TASK REQUIREMENTS:
Find the line containing "You are a GUI", then print it and each line after it through the end of the listing exactly, with no pictures.

RECORDED DATA:
►
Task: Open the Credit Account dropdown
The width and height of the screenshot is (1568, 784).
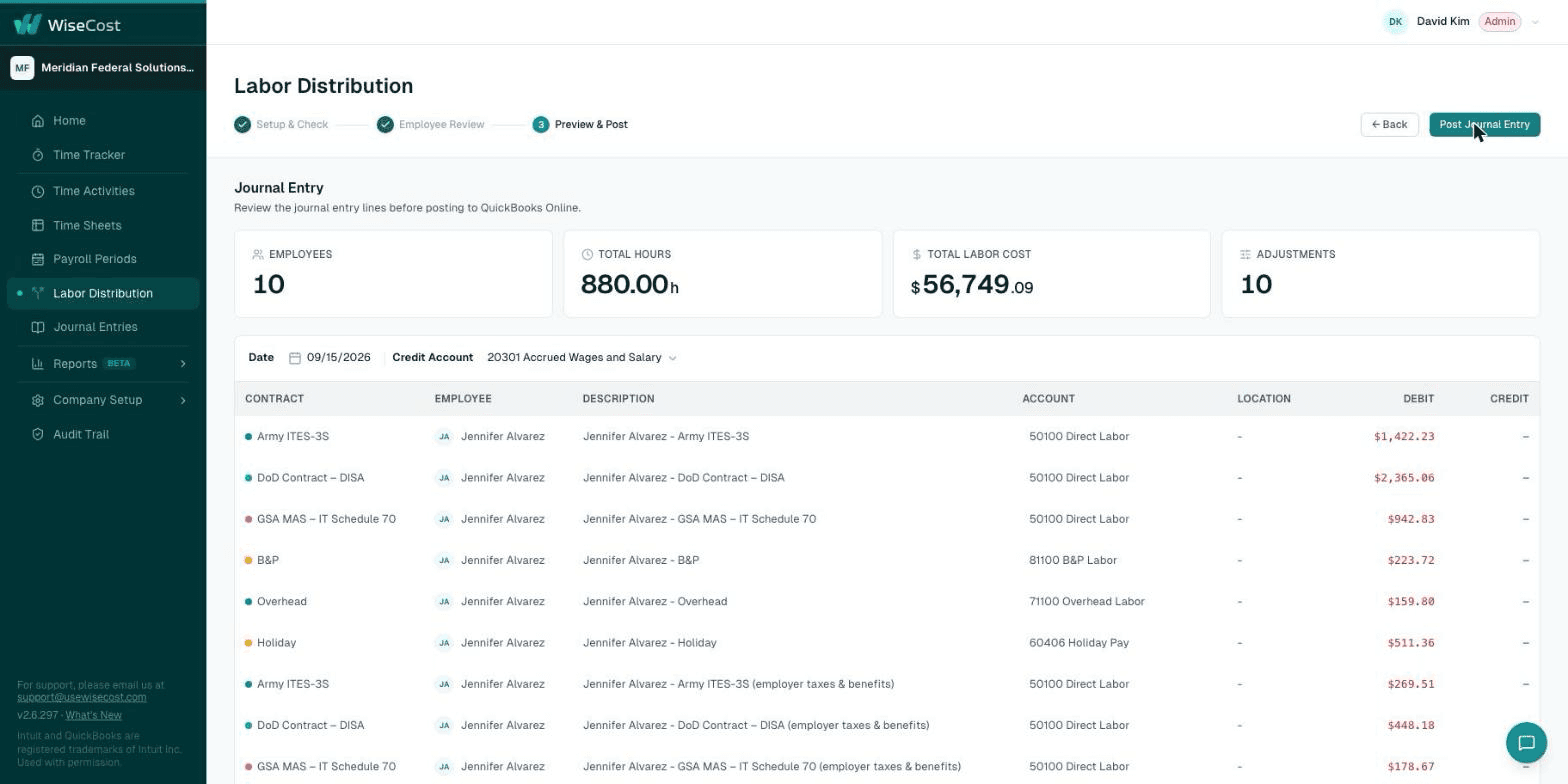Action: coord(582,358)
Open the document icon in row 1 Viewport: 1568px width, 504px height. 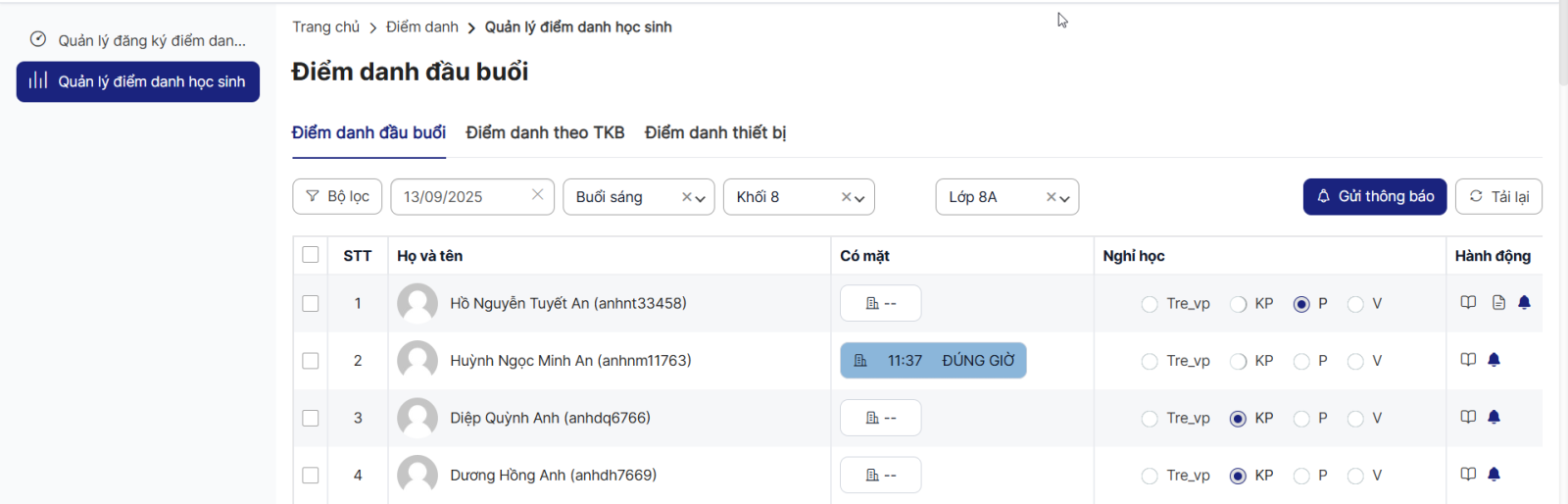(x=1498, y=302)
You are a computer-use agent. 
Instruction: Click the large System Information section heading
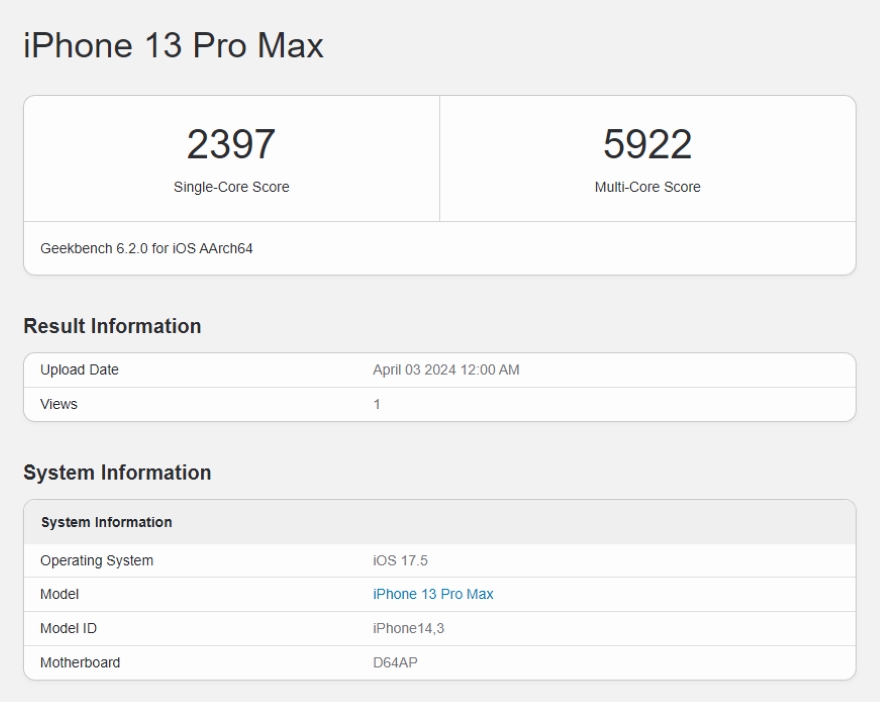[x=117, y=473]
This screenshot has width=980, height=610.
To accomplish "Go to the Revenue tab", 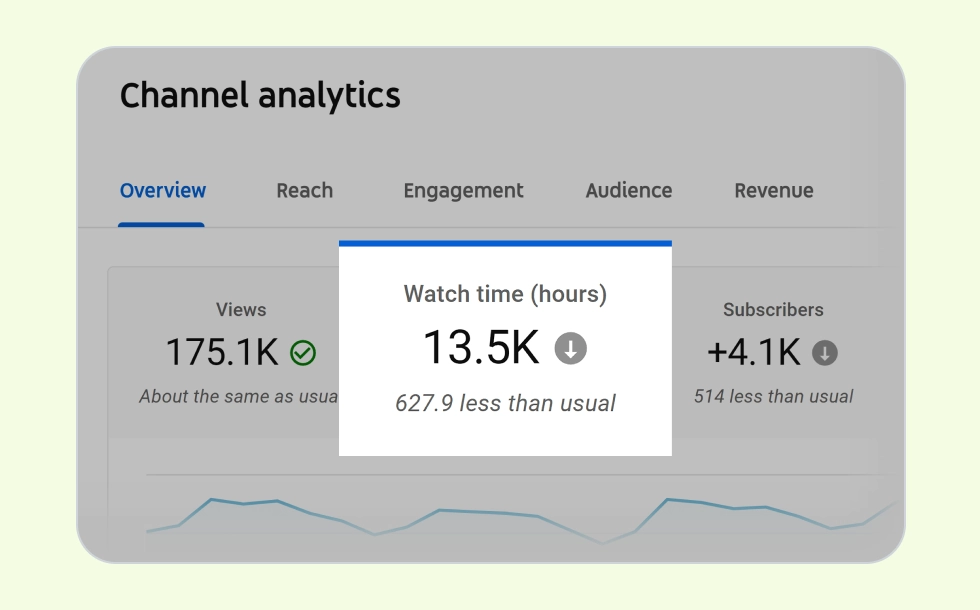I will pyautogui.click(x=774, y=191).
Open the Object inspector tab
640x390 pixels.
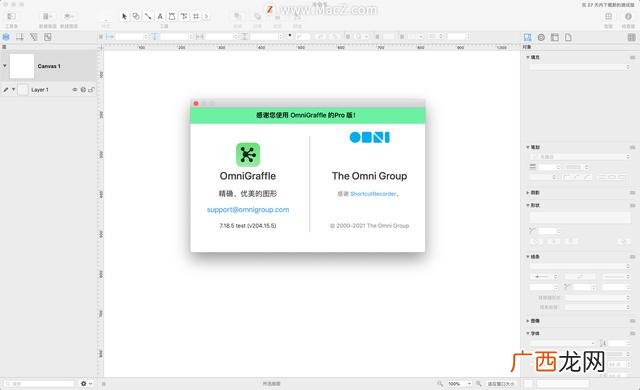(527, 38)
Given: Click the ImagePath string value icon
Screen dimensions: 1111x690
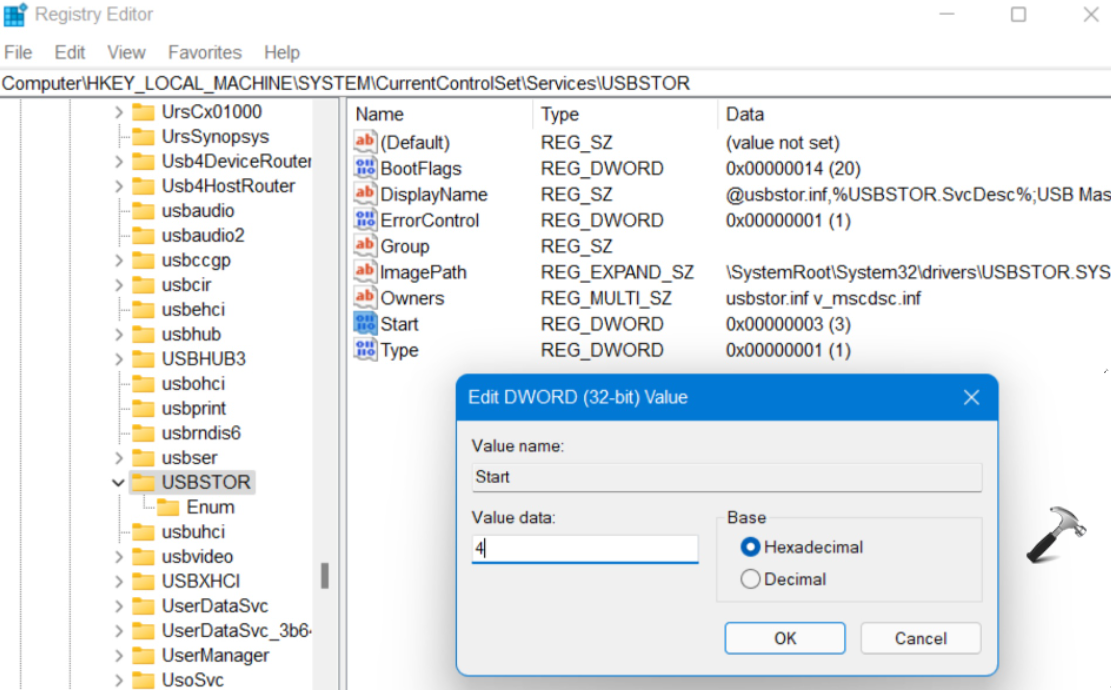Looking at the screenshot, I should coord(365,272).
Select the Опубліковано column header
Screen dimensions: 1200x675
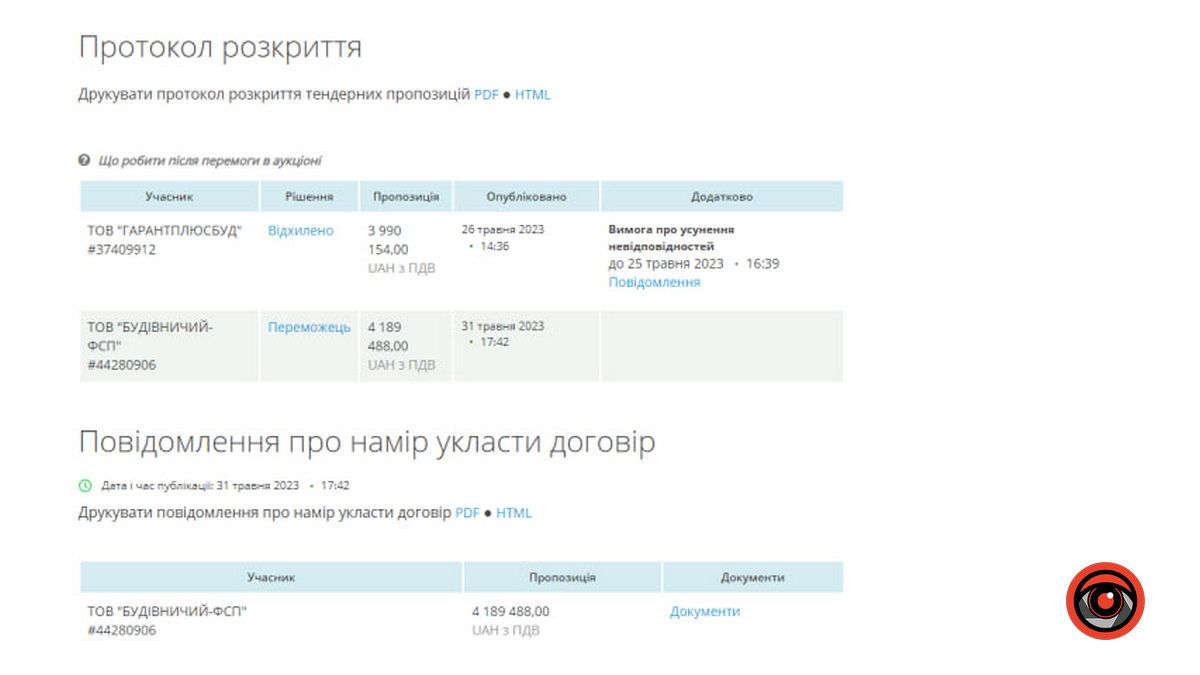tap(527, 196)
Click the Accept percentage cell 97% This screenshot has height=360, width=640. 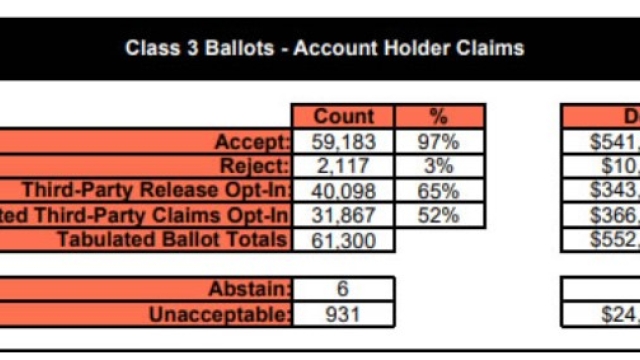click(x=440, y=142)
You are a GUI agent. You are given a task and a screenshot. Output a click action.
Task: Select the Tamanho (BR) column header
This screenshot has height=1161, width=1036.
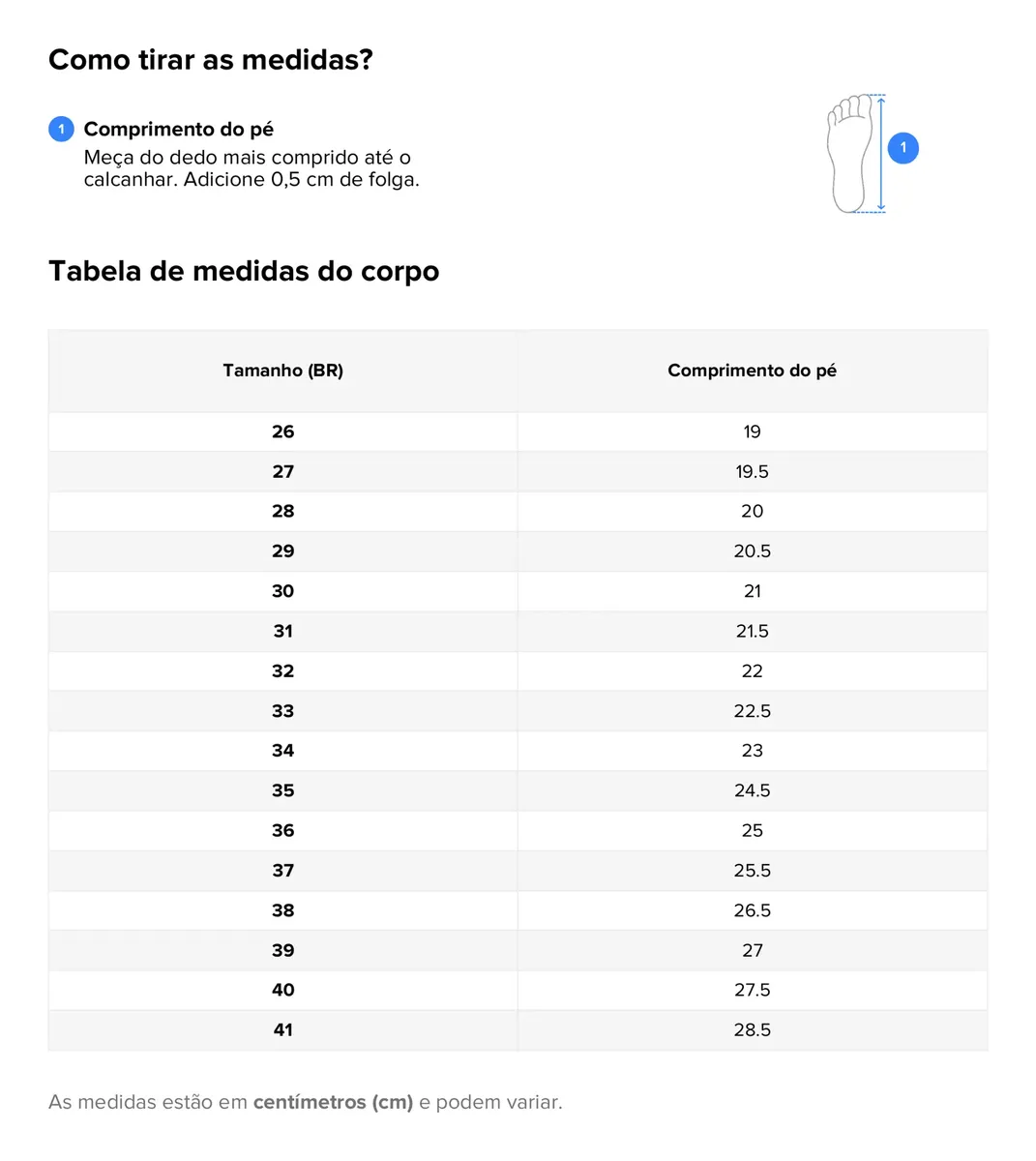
◄
REPLY TO THE EXERCISE:
You are a GUI agent. You are given a task and a screenshot. Output a click action.
Task: Select the Tamanho (BR) column header
This screenshot has height=1161, width=1036.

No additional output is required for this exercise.